Lilli trägt ein goldenes Herz um ihren Hals. Die 20-jährige Studentin erzählt, wie sie zum Glauben gefunden hat. "Als ich 13 war, bin ich einfach zur Kirche gegangen und habe mir den Gottesdienst angehört - seitdem bin ich dabei", sagt sie. Natürlich sei es manchmal schwierig, wenn sie mit Kommilitonen über ihre Ansichten spricht, aber das sieht sie gelassen: "Entweder, die akzeptieren wie ich lebe oder lassen es."

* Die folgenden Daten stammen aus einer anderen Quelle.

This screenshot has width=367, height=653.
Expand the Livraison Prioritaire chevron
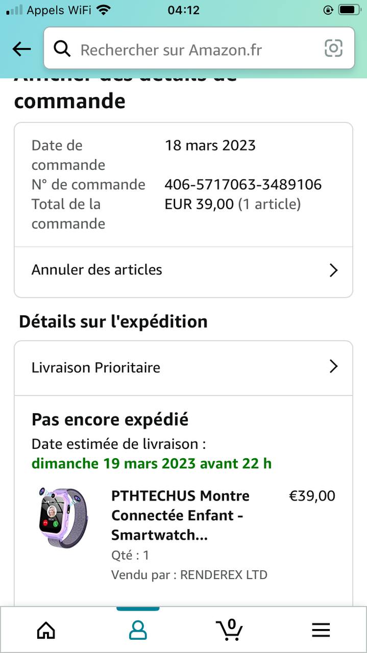tap(333, 367)
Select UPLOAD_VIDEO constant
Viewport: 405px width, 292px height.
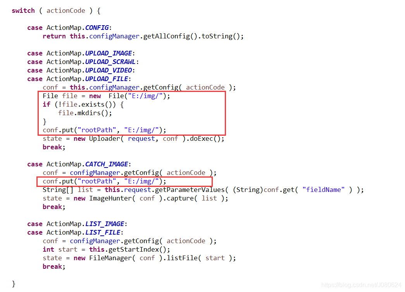pos(109,70)
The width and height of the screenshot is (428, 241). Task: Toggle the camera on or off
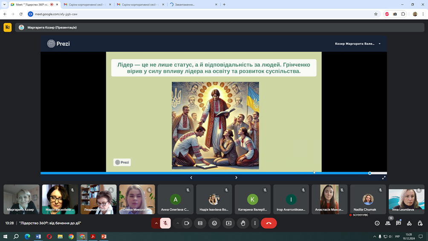(187, 223)
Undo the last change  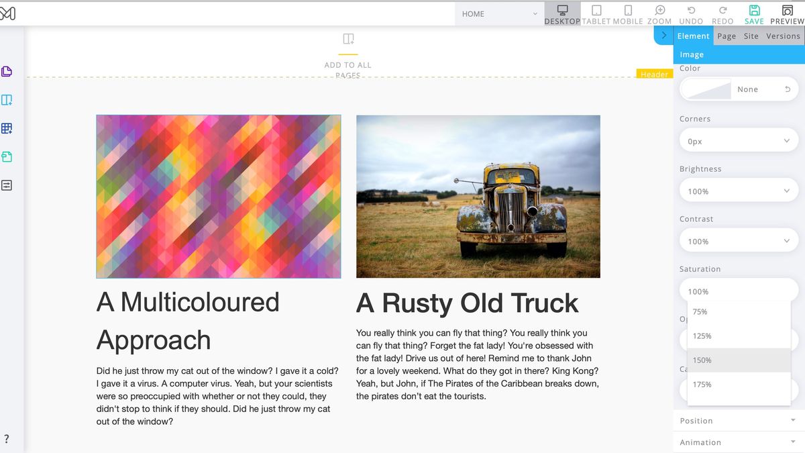(x=691, y=12)
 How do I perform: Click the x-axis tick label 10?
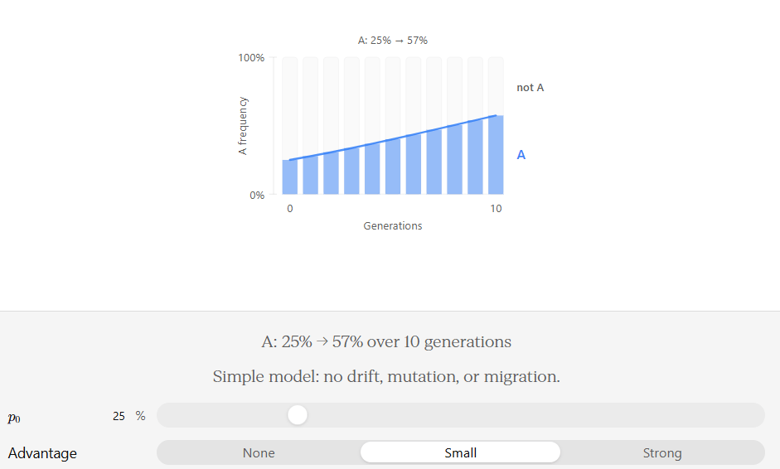point(496,208)
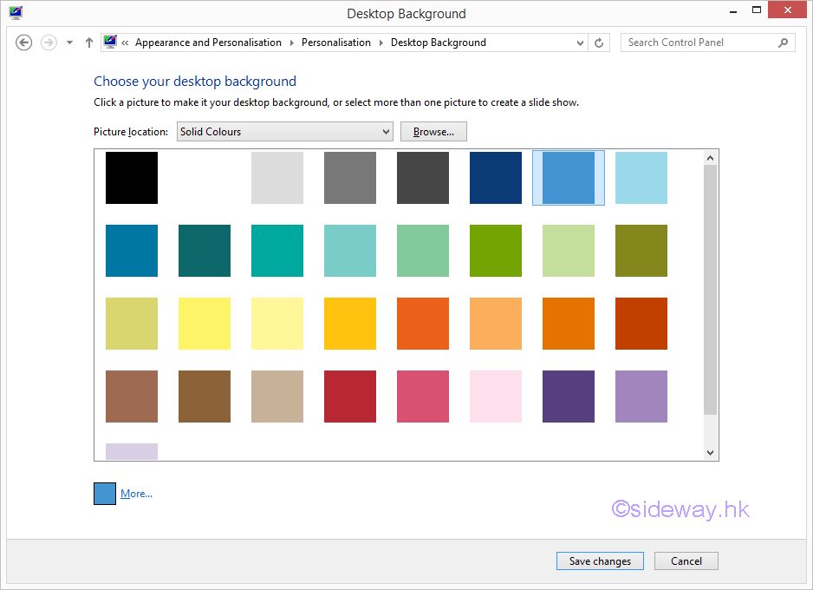This screenshot has height=590, width=813.
Task: Click the Control Panel icon in address bar
Action: pyautogui.click(x=110, y=42)
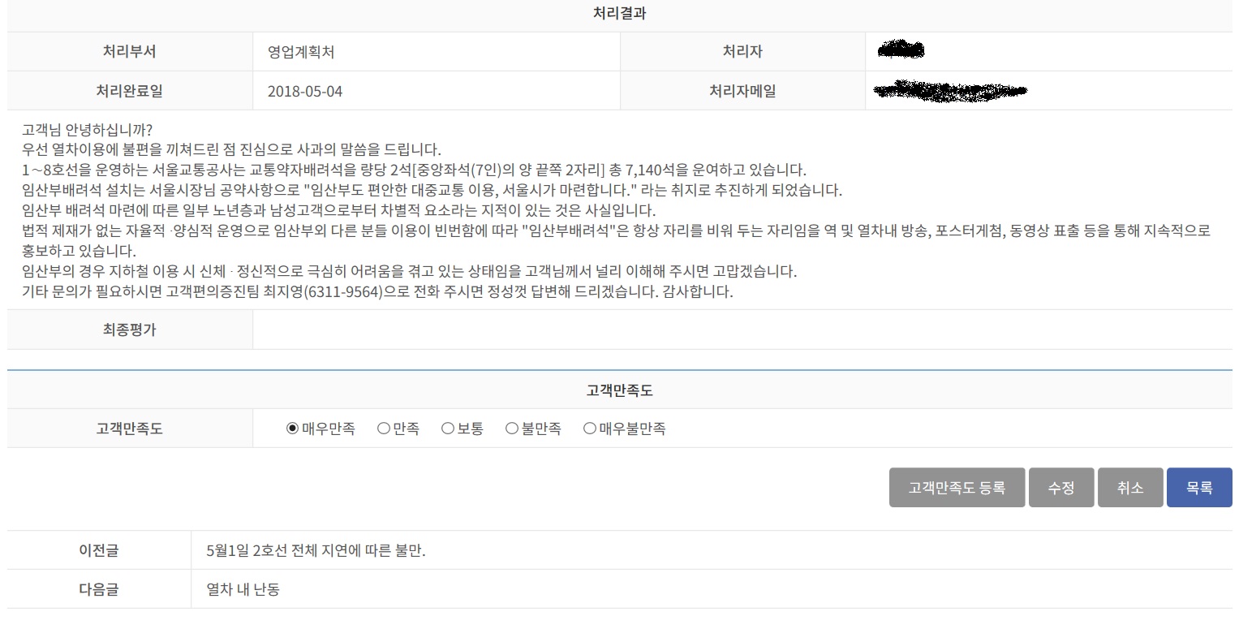Go back with the blue 목록 button

tap(1198, 488)
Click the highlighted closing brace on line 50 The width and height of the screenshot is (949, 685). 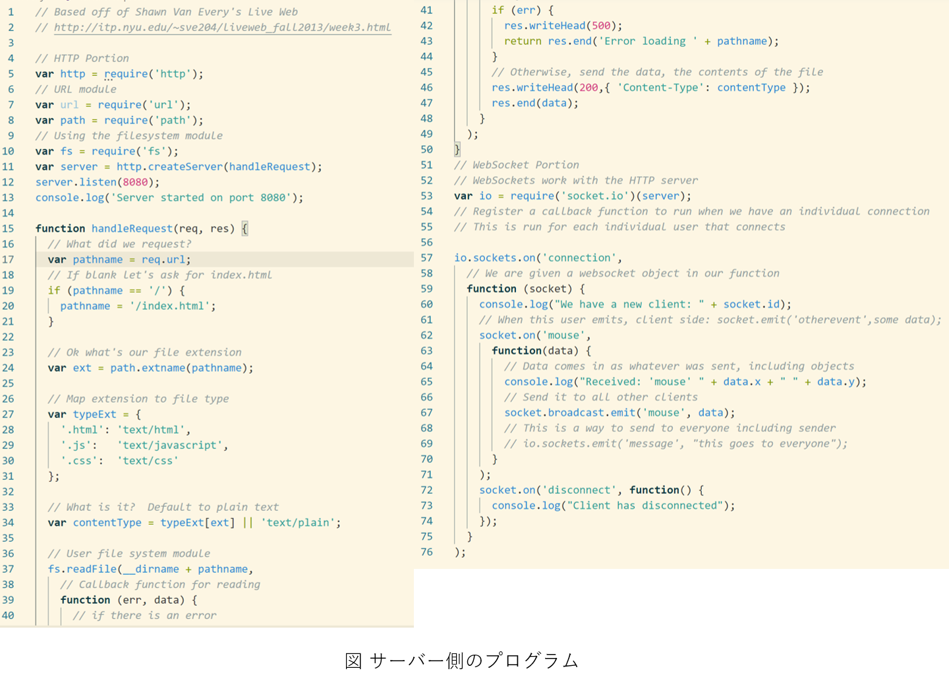coord(457,150)
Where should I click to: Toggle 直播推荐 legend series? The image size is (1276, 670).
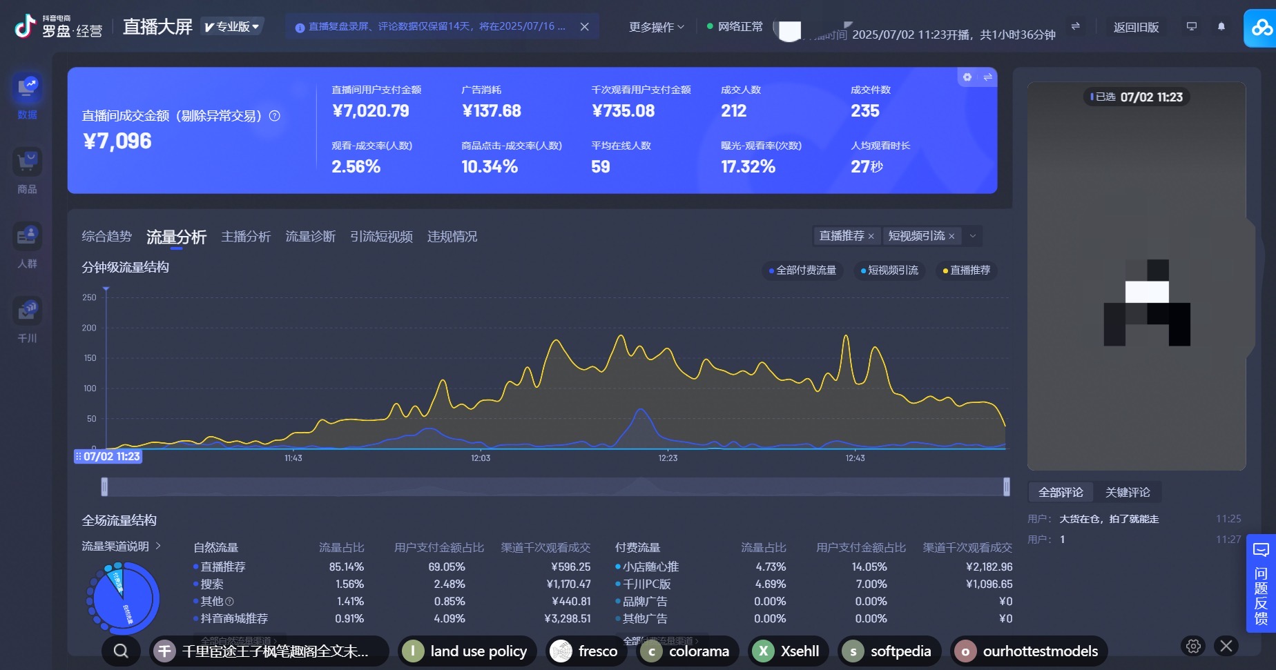pyautogui.click(x=967, y=270)
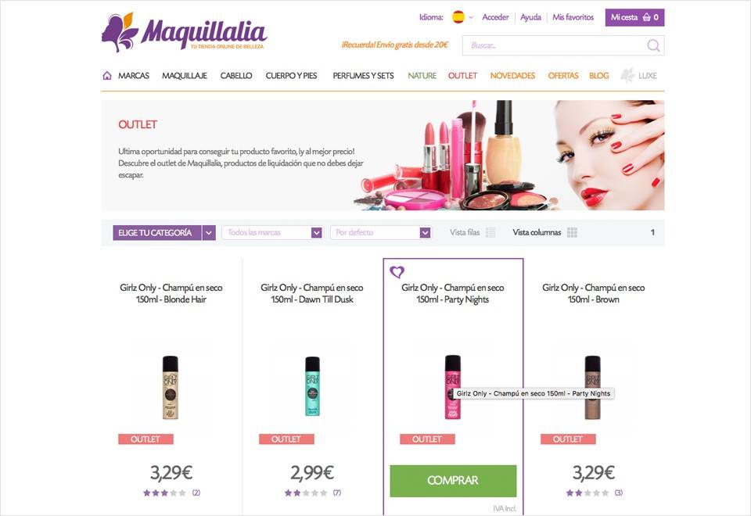Click the Acceder link
This screenshot has width=751, height=516.
click(495, 17)
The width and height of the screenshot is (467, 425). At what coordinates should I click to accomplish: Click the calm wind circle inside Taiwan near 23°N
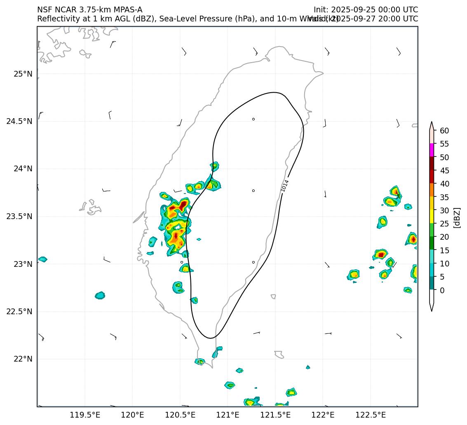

Auf die Frage, warum sie Homosexualität als Sünde betrachten, reagieren die jungen Freikirchler verhalten. "Es steht so in der Bibel", sagt Thomas, der eine Ausbildung als Krankenpfleger macht und gerade geheiratet hat. Und Eduard ergänzt: "Ich bin überzeugt, dass das, was die Bibel sagt, gut für die Gesellschaft und für die Familie ist." Gleiches gelte für den Geschlechtsverkehr vor der Heirat. Sex gehöre in den geschützten Raum der Ehe, sind sich alle einig. "Wir haben unser Leben Jesus geschenkt und versuchen das zu tun, was die Bibel von uns fordert", betont Eduard. Der 23-jährige Student erzählt Gott seine Sorgen, vertraut darauf, dass er ihn leiten wird. "Ich möchte jeden Menschen bedingungslos lieben" sagt er. Allerdings sei er davon überzeugt, dass Andersgläubige sich auf dem Irrweg befänden. "Es gibt nur einen Weg zu Gott und das ist der über Jesus Christus."